*Required actions:*
• a. Using the address-change guide below, decide whether each statement agrees with it, and back each yes or no with the deciding words quoted from the guide: (i) Mail forwarding from the post office is free with no time limit. (ii) A person who has already filed taxes for the year can use Form 8822 to update an address with the IRS. (iii) A non-citizen without an online account needs to complete Form AR-11 to change a registered address with USCIS.
• b. According to the address-change guide below, where is the change of address form usually found when you go to a post office in person?

— START OF Document —

Planning to move? There are several steps to changing your address. Generally speaking, you’ll need to contact the post office, the Department of Motor Vehicles (DMV), the IRS, all financial institutions you’re affiliated with, and all of your insurance providers and utility companies.

Note: This list is focused on how to change your address if you’re living in the United States, but the general advice may be broadly applicable in many other countries.

Change Your Address

U.S. Postal Service (USPS)

One of the first places to submit a change of address request is with the post office. This can be done online in most cases. Use USPS.com/move and complete the new contact information.

Alternatively, you can go in person to a post office and fill out a change of address form, usually found inside the “Mover’s Guide.”

You’ll also want to request mail forwarding so that any mail sent to the old address is automatically redirected to your new mailing address. This service is free for a limited time after a move.

Other Legal Changes of Address

Besides the post office, there are other government offices that you need to notify of your address change. These include the DMV, the Social Security Administration, the IRS, and sometimes U.S. Citizenship and Immigration Services. Each has different requirements.

Department of Motor Vehicles

Changing your address with the DMV may require an in-person visit, since it may require a new ID card to be created. Check online, however, to see local options.

Laws vary by state in terms of how soon after an address change you’re legally obligated to update your address with the DMV.

If you’re moving to a new state, you’ll need a new ID and/or license. Most of the time, you’ll be able to simply request a new license in the new state, as long as your current driver’s license is still valid.

If you have a commercial driver’s license, check with the DMV where you’ve moved to see whether there are any additional requirements.

Vehicle records such as registration information will also need to be updated while you’re at the DMV.

Getting ID cards switched is a top priority, not only because there are legal requirements to do so, but also because your ID can be used as proof of address.

Read more here: What Counts as Proof of Address: An Easy Guide for the U.S., Canada, and the U.K.

Internal Revenue Service (IRS)

If you’re filing your tax return, and it has your old address, you can change it on the return, and that will be sufficient for the IRS to update its records. If you’ve already filed for the year, there’s a change of address form: Form 8822.

Recommended reading:: A Step-by-Step Guide to Filing Taxes in the U.S. for the First Time

Social Security Administration (SSA)

This is another address change that can be done online. You likely have an account if you’re receiving any type of Social Security benefits. If you don’t, a “My Social Security” account can be set up online, where you’d include your new address.

U.S. Citizenship and Immigration Services (USCIS)

If you’re living in the United States but are not a U.S. citizen, you may need to contact USCIS to change your registered address. You can change your address online if you have an online account. Otherwise, you’ll need to complete Form AR-11.

— END OF Document —
— START OF Data provided —

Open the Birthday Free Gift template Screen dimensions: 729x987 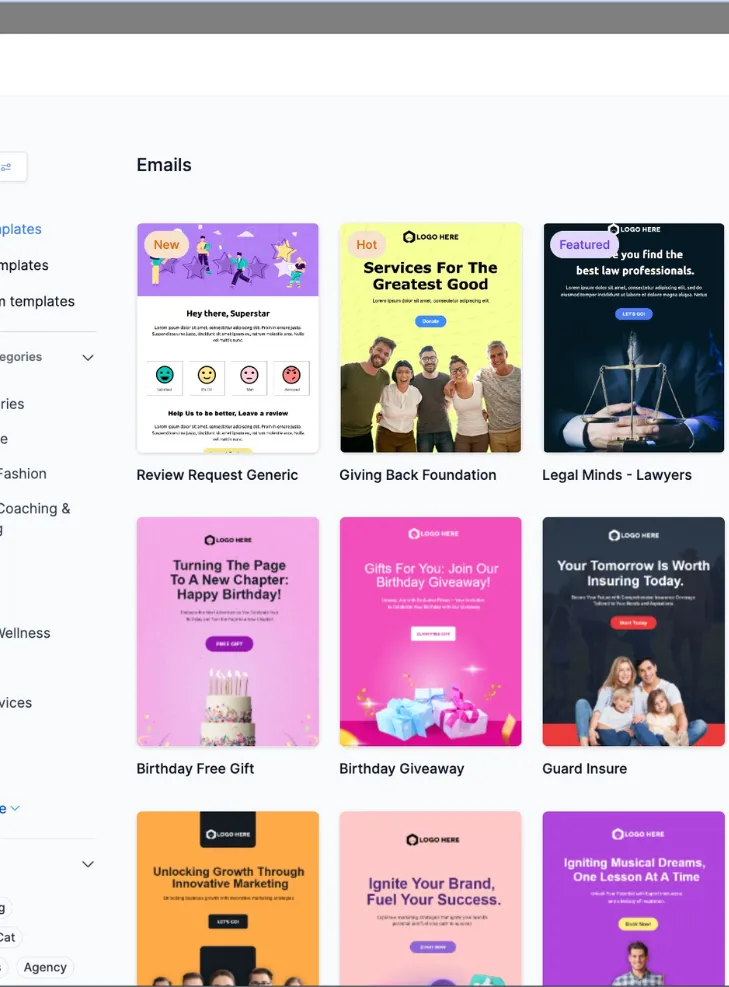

— END OF Data provided —

*In response:*
• a.
(i) No: "This service is free for a limited time after a move."
(ii) Yes: "If you’ve already filed for the year, there’s a change of address form: Form 8822."
(iii) Yes: "Otherwise, you’ll need to complete Form AR-11."

• b. It is usually found inside the "Mover’s Guide."